Written request: Pull out every line of the listing below that contains the string "menu", and copy each one. Case matters.

Given records:
== == ==
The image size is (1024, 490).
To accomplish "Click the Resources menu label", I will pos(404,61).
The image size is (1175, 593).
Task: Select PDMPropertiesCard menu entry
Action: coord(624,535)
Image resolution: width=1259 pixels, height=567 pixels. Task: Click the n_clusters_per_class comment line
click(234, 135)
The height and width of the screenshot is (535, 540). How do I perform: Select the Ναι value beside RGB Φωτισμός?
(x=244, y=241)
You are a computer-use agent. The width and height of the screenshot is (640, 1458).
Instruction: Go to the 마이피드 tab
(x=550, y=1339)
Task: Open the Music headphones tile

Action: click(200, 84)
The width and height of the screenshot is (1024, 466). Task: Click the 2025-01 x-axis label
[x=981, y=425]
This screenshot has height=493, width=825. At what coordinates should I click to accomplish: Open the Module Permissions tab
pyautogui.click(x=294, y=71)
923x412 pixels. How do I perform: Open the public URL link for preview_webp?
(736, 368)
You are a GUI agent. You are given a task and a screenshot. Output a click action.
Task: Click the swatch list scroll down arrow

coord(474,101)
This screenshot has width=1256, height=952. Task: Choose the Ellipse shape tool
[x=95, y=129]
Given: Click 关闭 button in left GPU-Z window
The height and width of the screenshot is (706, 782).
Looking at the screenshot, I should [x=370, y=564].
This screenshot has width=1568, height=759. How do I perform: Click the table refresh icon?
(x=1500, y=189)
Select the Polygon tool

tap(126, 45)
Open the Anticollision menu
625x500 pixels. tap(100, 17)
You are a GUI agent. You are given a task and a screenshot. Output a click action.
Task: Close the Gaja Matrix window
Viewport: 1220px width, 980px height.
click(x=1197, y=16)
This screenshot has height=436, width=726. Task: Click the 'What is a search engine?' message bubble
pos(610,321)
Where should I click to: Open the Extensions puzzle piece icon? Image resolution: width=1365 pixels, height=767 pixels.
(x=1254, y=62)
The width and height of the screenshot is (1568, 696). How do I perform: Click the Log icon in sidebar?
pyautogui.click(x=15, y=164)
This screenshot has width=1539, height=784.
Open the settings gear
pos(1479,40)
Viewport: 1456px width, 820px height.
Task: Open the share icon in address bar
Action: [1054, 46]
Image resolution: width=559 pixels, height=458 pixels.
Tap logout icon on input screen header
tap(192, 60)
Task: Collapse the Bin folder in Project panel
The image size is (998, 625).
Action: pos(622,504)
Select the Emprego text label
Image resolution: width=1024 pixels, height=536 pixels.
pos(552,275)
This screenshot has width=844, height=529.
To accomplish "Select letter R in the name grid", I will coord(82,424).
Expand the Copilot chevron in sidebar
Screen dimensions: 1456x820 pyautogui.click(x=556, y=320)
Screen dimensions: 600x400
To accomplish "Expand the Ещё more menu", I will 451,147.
== == ==
Answer in full:
To accomplish "Click the Resources menu label", I will pos(404,61).
Task: Select PDMPropertiesCard menu entry
Open the Anticollision menu
To accomplish "Expand the Ещё more menu", I will 451,147.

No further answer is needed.